WHAT TO WORK ON:
Repeat exactly the lines of the listing below, please, starting with the first and ending with the line containing "Click the 患者氏名 input field"; leave out the rest.
-------- DATA SHOWN --------
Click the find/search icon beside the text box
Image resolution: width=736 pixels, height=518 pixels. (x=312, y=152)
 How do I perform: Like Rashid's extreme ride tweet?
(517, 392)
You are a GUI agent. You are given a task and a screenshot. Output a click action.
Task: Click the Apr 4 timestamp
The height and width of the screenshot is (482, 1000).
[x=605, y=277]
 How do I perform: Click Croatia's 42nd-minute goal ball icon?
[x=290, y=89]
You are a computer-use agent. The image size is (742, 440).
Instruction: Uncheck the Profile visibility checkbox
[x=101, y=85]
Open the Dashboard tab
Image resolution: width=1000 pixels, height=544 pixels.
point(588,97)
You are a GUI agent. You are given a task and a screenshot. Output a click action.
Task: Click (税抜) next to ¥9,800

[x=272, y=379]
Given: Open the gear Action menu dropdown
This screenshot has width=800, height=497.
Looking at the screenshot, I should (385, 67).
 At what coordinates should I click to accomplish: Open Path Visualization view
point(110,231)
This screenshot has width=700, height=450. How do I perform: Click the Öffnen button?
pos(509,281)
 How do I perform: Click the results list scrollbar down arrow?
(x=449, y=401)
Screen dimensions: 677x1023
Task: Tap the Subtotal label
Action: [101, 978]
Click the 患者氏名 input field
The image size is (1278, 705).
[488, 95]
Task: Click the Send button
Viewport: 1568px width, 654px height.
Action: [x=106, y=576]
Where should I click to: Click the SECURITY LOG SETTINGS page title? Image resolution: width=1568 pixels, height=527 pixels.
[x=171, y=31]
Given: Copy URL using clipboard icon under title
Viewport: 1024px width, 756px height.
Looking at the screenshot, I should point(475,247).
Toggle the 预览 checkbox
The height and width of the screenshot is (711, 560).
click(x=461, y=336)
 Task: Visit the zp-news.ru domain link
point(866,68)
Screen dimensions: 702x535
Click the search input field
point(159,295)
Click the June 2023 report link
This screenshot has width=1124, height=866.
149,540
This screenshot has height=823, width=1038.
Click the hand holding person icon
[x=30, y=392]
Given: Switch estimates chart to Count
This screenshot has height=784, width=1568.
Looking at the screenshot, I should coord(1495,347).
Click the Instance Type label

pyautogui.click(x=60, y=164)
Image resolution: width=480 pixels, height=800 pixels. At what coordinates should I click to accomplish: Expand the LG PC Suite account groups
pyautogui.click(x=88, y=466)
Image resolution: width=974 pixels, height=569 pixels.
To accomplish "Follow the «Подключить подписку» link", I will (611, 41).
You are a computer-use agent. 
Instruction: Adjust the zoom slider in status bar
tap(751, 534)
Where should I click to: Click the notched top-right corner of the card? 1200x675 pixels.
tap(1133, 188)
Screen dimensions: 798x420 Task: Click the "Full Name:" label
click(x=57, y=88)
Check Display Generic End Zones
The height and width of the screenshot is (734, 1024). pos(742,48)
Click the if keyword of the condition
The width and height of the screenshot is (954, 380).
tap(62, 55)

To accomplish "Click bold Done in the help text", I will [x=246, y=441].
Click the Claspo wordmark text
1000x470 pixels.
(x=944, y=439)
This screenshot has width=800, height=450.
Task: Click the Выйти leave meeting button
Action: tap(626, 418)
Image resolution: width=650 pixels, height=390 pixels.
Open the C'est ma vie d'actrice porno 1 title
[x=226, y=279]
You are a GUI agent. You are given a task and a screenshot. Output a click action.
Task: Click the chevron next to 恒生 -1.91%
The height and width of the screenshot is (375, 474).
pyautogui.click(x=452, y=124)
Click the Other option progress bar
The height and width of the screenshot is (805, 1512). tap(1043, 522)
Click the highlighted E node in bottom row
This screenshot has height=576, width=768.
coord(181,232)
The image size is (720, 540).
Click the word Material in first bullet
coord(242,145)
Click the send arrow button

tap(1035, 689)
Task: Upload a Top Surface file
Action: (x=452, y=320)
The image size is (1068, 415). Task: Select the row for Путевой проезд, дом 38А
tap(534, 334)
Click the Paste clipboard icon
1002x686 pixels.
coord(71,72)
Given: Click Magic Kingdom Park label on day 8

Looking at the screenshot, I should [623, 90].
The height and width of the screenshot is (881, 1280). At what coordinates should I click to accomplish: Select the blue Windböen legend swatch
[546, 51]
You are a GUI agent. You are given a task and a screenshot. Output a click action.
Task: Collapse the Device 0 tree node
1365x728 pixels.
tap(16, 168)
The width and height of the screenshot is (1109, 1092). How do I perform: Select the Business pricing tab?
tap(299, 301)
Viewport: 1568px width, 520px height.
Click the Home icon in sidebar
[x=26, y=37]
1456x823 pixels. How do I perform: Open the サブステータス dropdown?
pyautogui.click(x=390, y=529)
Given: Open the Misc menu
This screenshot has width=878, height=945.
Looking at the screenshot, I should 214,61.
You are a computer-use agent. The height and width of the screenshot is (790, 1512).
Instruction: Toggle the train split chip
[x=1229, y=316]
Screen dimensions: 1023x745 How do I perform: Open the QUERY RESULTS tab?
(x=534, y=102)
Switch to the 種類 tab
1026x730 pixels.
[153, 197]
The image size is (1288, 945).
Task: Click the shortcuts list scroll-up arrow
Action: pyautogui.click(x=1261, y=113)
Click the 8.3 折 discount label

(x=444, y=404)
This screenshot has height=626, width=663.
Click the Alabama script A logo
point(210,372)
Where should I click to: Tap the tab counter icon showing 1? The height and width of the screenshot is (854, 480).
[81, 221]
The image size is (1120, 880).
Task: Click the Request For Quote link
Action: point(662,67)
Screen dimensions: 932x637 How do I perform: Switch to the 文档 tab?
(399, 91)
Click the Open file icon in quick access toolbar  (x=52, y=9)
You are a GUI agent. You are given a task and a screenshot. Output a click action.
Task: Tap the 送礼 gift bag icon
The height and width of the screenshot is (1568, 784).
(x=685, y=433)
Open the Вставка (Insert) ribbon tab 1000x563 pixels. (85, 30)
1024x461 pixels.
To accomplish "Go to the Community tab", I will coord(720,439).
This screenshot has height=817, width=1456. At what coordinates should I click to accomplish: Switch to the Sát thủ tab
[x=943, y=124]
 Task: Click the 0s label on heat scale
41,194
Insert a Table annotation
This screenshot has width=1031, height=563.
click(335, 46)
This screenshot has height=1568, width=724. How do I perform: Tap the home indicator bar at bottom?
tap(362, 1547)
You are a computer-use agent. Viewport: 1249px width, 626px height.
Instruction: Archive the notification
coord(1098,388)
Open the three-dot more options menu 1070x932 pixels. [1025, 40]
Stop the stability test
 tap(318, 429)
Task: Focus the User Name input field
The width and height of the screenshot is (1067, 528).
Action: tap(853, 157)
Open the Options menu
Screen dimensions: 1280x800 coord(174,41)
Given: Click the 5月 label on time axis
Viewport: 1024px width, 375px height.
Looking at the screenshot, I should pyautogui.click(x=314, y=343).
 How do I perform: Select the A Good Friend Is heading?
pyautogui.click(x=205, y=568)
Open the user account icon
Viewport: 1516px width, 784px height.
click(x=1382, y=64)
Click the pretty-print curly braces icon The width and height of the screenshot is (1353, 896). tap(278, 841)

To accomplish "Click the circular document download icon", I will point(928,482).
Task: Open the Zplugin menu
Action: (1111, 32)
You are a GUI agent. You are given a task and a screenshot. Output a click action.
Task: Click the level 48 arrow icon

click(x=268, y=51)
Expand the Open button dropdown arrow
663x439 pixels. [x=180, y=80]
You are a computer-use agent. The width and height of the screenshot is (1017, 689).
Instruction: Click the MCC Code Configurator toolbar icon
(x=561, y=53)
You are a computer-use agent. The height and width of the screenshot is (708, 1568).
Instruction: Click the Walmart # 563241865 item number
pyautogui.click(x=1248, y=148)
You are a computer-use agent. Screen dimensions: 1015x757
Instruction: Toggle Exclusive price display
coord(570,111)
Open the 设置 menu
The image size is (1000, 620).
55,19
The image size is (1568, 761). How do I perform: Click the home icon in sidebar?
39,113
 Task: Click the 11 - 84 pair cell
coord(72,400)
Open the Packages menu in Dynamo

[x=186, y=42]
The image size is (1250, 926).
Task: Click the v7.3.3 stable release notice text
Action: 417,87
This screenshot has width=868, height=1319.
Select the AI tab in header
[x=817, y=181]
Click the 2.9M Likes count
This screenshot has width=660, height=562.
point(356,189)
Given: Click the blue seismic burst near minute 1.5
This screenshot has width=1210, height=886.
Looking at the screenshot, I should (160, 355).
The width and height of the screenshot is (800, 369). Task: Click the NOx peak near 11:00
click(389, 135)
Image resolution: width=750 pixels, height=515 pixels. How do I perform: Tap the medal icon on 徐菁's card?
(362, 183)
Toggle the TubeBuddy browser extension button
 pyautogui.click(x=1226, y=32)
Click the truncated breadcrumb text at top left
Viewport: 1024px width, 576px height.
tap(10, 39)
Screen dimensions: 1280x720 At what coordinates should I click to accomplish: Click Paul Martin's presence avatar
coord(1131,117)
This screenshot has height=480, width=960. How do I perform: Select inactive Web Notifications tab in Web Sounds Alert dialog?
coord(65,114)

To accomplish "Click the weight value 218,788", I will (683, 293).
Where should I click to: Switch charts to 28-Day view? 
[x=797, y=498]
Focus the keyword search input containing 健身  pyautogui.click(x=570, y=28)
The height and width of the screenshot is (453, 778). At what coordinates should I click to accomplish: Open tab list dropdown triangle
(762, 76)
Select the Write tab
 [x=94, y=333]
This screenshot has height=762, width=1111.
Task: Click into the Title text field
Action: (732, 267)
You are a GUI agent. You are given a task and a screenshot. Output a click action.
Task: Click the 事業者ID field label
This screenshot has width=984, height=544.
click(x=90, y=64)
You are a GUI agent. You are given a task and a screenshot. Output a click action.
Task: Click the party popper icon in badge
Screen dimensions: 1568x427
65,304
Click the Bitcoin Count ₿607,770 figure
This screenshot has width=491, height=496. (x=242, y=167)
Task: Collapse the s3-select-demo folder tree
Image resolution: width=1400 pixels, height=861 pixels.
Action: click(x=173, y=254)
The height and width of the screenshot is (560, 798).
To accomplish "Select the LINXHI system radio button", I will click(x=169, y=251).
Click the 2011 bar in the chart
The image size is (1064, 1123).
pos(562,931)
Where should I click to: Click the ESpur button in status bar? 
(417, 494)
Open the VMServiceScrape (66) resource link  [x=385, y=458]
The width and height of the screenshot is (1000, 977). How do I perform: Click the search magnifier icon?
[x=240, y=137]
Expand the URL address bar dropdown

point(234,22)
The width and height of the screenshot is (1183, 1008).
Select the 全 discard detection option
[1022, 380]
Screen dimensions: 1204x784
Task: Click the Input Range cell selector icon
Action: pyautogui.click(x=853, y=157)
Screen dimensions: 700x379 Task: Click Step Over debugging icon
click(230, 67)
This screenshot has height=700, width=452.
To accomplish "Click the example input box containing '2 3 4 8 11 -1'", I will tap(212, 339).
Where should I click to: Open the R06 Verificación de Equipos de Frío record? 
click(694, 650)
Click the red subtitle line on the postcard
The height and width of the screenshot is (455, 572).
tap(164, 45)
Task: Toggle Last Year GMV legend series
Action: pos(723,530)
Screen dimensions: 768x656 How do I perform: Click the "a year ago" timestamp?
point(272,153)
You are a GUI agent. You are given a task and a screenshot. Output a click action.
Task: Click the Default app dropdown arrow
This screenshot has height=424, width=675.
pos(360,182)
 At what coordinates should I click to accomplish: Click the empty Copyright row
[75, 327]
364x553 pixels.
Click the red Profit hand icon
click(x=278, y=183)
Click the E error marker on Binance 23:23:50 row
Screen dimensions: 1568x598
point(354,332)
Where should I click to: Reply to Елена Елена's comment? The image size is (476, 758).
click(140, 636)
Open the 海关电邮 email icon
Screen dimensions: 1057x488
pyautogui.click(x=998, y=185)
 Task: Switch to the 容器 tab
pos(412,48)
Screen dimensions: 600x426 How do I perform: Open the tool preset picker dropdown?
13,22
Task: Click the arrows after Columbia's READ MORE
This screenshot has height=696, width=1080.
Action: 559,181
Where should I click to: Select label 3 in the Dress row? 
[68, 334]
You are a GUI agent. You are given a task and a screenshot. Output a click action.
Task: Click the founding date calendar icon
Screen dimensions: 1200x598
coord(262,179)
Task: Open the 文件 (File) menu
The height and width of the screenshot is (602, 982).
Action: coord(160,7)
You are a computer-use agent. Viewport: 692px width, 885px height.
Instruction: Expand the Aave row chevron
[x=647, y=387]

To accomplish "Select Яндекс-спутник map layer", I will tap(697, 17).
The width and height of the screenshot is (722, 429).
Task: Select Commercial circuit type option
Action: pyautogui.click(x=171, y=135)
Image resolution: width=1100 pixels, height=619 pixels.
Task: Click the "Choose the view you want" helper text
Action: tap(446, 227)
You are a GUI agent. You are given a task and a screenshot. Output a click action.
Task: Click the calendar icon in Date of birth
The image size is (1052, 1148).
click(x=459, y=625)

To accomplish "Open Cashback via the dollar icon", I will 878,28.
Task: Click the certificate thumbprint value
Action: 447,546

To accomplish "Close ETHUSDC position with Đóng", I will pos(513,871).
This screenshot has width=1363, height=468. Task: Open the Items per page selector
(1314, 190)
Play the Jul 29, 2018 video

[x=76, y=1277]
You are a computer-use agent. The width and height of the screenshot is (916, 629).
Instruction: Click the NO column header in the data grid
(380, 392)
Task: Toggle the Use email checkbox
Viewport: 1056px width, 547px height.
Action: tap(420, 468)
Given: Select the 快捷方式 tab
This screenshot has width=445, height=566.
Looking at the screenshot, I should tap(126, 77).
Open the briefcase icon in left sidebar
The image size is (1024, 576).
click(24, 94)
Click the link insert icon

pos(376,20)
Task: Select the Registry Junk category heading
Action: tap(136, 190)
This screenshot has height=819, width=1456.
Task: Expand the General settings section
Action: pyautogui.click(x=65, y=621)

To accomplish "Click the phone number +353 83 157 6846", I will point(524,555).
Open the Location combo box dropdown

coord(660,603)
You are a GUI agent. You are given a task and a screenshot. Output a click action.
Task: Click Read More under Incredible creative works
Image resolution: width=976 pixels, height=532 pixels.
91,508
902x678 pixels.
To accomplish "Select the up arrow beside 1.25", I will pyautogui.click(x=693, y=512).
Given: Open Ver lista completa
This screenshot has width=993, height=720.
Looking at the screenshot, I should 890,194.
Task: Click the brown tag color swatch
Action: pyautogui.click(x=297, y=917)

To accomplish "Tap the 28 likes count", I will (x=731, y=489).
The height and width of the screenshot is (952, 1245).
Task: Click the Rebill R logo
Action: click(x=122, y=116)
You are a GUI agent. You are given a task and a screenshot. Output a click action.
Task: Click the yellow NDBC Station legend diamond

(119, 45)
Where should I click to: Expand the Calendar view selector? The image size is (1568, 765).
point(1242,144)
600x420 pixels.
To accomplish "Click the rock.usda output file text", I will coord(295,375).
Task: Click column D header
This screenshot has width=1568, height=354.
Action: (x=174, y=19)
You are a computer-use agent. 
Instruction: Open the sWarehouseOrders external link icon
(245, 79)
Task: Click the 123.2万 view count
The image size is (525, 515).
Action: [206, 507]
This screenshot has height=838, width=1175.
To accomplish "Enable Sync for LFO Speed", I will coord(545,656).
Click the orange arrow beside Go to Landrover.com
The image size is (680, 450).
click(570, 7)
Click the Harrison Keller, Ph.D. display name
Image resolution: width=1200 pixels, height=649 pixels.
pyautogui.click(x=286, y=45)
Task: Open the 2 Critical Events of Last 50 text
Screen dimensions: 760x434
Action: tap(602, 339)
--------
ANSWER AREA:
Click the find/search icon beside the text box
Image resolution: width=736 pixels, height=518 pixels. (x=312, y=152)
 How do I perform: Like Rashid's extreme ride tweet?
(517, 392)
You are a GUI agent. You are given a task and a screenshot. Output a click action.
Task: Click the Apr 4 timestamp
The height and width of the screenshot is (482, 1000).
[x=605, y=277]
 How do I perform: Click Croatia's 42nd-minute goal ball icon?
[x=290, y=89]
You are a computer-use agent. The image size is (742, 440).
Instruction: Uncheck the Profile visibility checkbox
[x=101, y=85]
Open the Dashboard tab
Image resolution: width=1000 pixels, height=544 pixels.
point(588,97)
You are a GUI agent. You are given a task and a screenshot. Output a click action.
Task: Click (税抜) next to ¥9,800

[x=272, y=379]
Given: Open the gear Action menu dropdown
This screenshot has width=800, height=497.
Looking at the screenshot, I should (385, 67).
 At what coordinates should I click to accomplish: Open Path Visualization view
point(110,231)
This screenshot has width=700, height=450. How do I perform: Click the Öffnen button?
pos(509,281)
 How do I perform: Click the results list scrollbar down arrow?
(x=449, y=401)
Screen dimensions: 677x1023
Task: Tap the Subtotal label
Action: [101, 978]
Click the 患者氏名 input field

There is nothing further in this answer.